Pick out every line of the entries below where "Like" occurs, and copy those lines.

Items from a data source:
· · · · · · ·

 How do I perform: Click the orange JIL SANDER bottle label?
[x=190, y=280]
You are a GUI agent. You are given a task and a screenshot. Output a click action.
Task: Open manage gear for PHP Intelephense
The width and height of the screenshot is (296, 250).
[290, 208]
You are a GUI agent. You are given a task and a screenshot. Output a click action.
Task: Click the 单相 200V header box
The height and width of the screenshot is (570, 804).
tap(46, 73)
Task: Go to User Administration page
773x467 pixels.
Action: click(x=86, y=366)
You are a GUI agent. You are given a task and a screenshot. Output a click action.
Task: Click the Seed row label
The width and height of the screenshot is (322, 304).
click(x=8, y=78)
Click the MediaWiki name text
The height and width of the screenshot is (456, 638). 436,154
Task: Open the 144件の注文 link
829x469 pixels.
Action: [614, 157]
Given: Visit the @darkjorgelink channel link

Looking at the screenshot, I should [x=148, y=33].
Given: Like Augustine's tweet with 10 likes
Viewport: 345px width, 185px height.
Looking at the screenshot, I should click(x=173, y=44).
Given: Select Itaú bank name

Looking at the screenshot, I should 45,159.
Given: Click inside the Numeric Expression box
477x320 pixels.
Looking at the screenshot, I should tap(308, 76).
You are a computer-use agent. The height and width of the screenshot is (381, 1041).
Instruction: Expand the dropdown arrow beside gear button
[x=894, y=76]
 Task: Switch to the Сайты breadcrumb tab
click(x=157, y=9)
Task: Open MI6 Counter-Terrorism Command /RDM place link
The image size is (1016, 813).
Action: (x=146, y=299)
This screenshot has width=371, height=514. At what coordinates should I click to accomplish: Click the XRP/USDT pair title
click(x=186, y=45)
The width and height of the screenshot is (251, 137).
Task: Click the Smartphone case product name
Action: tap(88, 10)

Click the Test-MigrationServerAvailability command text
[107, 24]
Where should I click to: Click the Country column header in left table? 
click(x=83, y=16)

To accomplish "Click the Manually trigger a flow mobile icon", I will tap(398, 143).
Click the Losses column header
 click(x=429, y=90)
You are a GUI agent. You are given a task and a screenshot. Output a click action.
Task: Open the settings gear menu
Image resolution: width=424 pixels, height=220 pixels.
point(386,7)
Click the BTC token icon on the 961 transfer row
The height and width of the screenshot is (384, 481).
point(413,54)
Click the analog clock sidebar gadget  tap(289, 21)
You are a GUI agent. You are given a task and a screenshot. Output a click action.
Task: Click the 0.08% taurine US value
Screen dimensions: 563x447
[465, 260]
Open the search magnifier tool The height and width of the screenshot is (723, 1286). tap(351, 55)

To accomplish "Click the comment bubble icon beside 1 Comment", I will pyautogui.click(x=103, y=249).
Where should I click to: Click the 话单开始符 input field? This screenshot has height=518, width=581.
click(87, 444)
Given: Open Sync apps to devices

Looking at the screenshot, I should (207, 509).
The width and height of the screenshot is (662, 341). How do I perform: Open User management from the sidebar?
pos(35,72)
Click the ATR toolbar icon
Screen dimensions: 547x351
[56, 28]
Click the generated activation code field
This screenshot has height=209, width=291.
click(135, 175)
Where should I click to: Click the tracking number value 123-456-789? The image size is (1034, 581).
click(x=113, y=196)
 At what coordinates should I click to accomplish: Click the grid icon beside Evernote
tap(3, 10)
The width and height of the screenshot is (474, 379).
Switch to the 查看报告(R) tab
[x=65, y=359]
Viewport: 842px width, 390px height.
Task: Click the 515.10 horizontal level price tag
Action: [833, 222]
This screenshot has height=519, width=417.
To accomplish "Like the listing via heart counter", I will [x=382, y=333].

· · · · · · ·

▸ SOLVED PROBLEM:
Given: Like Augustine's tweet with 10 likes
To accomplish "Like the listing via heart counter", I will [x=382, y=333].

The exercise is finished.